In today’s post, I’d like to stray from the usual Case Study and share something that I received in my inbox recently: Phishing Emails – you may not see them frequently, but they can be hard to spot (These cyber crooks are gettin’ good these days).
“Phishing” emails are malicious emails sent by criminals attempting to compromise your personal information. And they can seem legit.
Many phishing emails can be disguised as a message from an authoritative entity asking you to visit a website and enter personal information. These websites are set up by criminals to gather personal details which they can then use to hack into your accounts and commit fraud. Some links and attachments in these kinds of emails contain malicious software, known as malware, that will try to install themselves on your computer. These malware can collect data such as usernames and passwords. If you recognize these emails, delete them immediately.
It’s estimated that 156 million phishing emails are sent every day and of those, 16 million get through the protection software, 8 million are opened, 800,000 links are clicked and and 80,000 innocent people fall for scams and give away their personal details. Knowing how to recognize these emails can lessen your chances of you getting caught. Here are some of the signs of phishing emails.
1. Email Address
This is the first thing you should look at. Criminals use two tricks when crafting email addresses – first, they’ll put a real company’s name before the “@“ to make it look credible and second, use a web address similar to the genuine one. For example, http://www.cleanrmow.com is a genuine website and they may have a real email address such as “firstname.lastname@example.org” or “email@example.com.” Scammers will craft phishing email addresses almost identical to the real addresses. They could change the letter “L” to an “I” like so: http://www.cieanrmow.com. Or they may change the letter “O” to a zero like this: firstname.lastname@example.org. Check these emails carefully to make sure they are the same as the real web address.
2. Generic Greetings
Beware of emails with generic greetings such as “Dear Valued Customer” and similar welcomes. Look for poor spelling, punctuation or grammar. However, you can alway rely on these obvious signs as sometimes scammers go to great lengths to make their phishing emails look authentic as possible. They’ll use the company’s real logo and even the names of people that work there.
3. Sense of Urgency
Phishing emails may use phrases such as “you should update your password immediately” to create a sense of urgency in order to lure their targets into giving away their personal information. They may even use a threat like, “You’ll be fined if you don’t act now.” These scammers may make you feel as if you’re missing our on something, peak your curiosity or use your fears to push you into making an instant response. If you feel you’re being pressured in any way, or that something just doesn’t feel right, be especially careful.

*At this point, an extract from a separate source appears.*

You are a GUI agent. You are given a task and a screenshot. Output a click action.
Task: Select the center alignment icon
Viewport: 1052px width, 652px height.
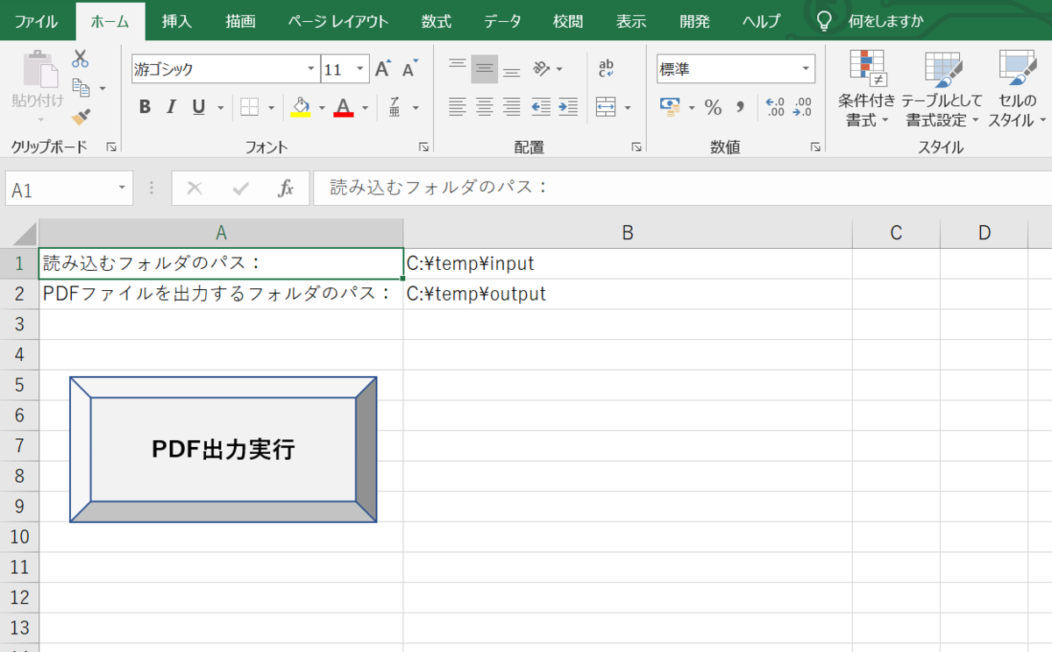pos(483,107)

If there is a link within the email, hover your cursor over the link to view the underlying address. In other words, check to see where it would take you if you were to click the link.
Look to see whose name is at the end of the email. If it’s from a department or team, do they actually exist? If it’s from a person, is their name in the email address and is the email address real?
These are just generic emails which are sent out to large groups of people, knowing that it only takes a few to click to make the effort worthwhile to the scammers.
Criminals sometimes target individuals. These cyber attacks are called “spear phishing” and this method is on the increase because criminals know many more people are fooled by them. Spear phishing emails often use personal information obtained from social media pages to make the emails look more credible. For example, criminals might use your name or tailor the email to reflect things you like; your hobbies, interests, where you live or what is happening locally. They may even make the email look as if it came from the organization you work for. People are sometimes targeted because of their position within the company or because they have access to sensitive data.
It can often feel like we’re bombarded with emails both at home and at work, and many of them have genuine links and attachments. Be sure to look for the signs of phishing emails and think before you follow any links or open any attachments.